Your instructions:
Count the lines in the material below that contain the string "radio", and reply with the number alone.

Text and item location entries
++++++++++
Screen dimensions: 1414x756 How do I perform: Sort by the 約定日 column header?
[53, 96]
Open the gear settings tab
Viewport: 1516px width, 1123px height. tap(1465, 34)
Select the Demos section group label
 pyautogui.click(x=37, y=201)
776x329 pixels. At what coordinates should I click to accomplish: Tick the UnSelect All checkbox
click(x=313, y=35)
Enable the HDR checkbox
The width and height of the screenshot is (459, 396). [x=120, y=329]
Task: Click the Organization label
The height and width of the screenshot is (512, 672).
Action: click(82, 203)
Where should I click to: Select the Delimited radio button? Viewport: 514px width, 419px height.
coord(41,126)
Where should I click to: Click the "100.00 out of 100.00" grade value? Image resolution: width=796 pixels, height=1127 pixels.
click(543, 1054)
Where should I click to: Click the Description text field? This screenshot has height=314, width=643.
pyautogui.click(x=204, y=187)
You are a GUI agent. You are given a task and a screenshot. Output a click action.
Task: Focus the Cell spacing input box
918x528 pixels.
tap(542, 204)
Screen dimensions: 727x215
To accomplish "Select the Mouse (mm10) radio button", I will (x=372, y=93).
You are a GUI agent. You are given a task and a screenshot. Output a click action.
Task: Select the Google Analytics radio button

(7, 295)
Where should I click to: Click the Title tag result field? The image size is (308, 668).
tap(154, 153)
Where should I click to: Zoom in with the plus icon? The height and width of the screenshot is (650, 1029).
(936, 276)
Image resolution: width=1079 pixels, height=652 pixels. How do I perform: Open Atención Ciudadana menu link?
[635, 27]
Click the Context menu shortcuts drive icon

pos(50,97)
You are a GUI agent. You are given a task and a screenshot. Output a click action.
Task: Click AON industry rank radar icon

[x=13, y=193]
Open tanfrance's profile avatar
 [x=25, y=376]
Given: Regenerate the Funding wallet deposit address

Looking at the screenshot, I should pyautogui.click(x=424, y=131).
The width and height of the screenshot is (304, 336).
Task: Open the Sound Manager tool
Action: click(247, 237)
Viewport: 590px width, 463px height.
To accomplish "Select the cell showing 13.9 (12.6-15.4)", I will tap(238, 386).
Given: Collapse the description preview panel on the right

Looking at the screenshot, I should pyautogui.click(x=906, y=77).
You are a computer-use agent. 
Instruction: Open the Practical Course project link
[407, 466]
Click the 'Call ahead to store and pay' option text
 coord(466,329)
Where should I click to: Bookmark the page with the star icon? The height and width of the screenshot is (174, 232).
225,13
++++++++++
Response below:
3